Like the name of this artists’ collective, G.R.A.M. is unideological and denotes a brand rather than the people behind it, which leads to a dissolution of authorship as it is traditionally understood. 
G.R.A.M. often work with others and outsource the production process, hence their involvement is limited to the concept. Collaborations with other artists from a variety of disciplines also emphasize this idea of extended authorship. During a six-month stay in Los Angeles in 1997, the artists engaged in an in-depth exploration of photography, video, and film media.

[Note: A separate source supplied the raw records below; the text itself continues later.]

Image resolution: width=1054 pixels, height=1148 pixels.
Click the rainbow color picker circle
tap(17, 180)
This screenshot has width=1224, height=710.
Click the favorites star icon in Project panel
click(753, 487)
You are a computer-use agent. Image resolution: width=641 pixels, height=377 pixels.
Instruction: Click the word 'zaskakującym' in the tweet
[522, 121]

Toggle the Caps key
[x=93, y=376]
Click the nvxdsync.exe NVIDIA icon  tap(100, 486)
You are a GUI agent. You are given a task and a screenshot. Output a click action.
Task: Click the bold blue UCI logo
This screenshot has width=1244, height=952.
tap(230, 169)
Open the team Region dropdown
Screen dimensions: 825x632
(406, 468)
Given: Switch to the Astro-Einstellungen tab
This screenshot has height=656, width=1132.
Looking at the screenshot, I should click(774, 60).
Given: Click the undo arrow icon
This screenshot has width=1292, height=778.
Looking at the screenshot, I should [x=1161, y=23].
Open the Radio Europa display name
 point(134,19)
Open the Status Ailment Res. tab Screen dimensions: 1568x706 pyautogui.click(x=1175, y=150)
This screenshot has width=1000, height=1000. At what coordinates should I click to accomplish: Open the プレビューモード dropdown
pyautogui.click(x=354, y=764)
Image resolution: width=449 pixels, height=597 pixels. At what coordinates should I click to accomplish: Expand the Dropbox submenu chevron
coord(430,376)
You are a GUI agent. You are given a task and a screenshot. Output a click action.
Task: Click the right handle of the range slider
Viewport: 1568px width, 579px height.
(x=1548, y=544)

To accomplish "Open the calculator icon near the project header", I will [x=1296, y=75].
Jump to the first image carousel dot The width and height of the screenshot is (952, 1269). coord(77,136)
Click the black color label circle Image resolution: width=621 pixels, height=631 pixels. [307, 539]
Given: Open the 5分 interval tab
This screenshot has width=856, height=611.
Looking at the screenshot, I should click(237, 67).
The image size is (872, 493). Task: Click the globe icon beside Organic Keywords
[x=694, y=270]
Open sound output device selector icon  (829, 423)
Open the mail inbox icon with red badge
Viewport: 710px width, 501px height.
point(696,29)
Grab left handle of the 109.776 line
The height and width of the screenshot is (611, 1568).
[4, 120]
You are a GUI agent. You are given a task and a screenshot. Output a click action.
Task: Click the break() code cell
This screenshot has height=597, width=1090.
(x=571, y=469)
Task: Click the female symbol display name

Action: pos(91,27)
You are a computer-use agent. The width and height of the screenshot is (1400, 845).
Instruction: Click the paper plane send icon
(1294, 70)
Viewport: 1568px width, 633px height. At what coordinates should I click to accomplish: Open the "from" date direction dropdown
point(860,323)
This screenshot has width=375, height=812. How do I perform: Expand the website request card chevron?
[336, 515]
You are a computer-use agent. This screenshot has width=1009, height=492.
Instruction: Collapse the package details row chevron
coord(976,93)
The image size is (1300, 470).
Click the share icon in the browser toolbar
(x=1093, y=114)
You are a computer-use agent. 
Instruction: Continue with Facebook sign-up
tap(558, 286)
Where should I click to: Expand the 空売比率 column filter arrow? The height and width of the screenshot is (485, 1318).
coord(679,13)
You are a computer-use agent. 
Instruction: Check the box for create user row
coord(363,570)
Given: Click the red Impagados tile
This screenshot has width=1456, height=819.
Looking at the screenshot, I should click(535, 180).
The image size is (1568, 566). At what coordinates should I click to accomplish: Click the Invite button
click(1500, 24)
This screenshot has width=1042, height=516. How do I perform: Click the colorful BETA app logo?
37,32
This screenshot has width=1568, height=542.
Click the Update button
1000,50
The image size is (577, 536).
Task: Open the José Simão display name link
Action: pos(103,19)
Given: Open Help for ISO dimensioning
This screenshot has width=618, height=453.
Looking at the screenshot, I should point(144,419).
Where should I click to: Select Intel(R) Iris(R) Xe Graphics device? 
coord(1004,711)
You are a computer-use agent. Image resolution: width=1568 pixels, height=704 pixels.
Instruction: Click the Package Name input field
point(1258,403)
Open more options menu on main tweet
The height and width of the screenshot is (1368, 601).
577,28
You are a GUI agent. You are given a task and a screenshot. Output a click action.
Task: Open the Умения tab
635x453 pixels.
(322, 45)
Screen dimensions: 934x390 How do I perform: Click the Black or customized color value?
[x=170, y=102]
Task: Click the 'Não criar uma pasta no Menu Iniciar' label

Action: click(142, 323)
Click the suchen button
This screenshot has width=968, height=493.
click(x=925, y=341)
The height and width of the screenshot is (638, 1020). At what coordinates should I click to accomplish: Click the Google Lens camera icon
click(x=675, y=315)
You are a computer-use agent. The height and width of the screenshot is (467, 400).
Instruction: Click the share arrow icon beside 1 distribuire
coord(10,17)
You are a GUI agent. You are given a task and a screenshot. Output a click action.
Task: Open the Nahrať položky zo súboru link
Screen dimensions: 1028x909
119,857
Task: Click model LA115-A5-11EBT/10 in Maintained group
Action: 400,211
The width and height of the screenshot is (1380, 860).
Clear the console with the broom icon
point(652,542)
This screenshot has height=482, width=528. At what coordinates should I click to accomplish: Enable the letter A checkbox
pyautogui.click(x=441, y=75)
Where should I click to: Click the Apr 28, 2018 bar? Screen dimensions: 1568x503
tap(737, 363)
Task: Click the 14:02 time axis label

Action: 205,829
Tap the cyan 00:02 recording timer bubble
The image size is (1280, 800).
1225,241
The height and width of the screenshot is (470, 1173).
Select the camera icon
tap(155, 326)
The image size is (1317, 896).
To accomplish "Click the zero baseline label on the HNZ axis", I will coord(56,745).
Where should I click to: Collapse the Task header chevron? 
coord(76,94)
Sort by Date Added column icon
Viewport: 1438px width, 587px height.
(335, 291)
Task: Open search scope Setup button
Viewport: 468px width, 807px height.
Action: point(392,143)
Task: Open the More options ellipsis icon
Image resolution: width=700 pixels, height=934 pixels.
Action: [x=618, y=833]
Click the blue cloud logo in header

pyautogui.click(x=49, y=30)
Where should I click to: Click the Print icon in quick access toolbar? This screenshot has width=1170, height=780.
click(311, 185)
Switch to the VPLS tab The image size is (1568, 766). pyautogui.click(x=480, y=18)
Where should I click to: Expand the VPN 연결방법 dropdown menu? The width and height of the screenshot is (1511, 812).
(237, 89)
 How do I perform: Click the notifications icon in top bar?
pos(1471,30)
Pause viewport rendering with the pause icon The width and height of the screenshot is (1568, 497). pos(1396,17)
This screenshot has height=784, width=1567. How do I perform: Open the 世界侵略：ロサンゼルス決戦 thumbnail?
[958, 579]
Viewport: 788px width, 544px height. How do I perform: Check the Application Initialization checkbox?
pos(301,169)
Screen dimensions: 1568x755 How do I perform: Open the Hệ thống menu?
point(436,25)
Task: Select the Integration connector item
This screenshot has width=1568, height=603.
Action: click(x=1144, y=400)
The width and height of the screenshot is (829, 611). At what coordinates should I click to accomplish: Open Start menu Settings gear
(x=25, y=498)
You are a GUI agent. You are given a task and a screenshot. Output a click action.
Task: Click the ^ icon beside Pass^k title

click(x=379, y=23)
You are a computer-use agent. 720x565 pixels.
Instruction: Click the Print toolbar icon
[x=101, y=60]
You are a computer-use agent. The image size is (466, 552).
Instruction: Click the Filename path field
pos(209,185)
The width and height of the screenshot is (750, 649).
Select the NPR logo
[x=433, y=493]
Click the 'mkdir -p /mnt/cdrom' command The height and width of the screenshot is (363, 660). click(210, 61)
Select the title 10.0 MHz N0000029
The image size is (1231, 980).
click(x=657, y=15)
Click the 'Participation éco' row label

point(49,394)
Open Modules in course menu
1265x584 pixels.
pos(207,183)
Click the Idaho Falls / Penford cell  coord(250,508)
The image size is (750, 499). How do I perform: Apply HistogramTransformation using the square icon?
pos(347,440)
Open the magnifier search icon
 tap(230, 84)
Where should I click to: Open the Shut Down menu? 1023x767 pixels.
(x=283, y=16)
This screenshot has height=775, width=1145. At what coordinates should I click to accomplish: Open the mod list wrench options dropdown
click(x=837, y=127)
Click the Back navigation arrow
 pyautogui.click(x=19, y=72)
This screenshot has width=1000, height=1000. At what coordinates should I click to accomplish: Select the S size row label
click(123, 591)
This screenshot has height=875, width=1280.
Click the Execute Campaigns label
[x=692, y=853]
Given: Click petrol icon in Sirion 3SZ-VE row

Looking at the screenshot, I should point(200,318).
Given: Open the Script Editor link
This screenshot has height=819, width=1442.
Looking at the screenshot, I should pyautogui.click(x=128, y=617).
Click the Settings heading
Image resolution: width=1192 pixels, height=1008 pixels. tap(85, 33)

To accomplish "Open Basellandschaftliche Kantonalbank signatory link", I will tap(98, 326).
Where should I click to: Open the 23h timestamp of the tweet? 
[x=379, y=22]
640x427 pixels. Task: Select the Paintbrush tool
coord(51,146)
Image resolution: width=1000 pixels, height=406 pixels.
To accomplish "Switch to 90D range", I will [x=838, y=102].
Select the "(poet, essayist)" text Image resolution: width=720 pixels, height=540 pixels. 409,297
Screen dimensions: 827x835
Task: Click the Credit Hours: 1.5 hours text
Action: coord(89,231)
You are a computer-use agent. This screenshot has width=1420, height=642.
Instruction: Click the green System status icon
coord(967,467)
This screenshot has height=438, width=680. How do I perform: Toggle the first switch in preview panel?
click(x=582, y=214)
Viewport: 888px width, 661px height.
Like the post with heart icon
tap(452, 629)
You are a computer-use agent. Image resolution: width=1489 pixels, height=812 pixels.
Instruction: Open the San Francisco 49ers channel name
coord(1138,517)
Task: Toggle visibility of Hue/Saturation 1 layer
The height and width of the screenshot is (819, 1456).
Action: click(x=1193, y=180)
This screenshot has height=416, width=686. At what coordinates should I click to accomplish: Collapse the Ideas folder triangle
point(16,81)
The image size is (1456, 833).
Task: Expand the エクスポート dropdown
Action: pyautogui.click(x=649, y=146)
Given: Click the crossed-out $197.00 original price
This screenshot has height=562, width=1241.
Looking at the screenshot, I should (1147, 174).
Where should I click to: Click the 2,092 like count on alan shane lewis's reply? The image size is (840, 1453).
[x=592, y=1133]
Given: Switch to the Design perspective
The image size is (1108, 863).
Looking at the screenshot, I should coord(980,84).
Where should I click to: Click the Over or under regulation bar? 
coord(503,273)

Using paparazzi photography as a model, G.R.A.M. began a fundamental critique of visual culture as a whole. The appropriation of this particular form of image production and the restaging of specific themes drawn from the mass media led them into a sphere of enormous interest in the art world today. As Peter Weibel wrote in the 2002 G.R.A.M. catalogue wiener blut—nach motiven von…: “the paradox is accomplished: by means of photographic reappropriation with the aid of other actors, the action plunges back into the sphere of performance and is delivered from the dictates of photography.” 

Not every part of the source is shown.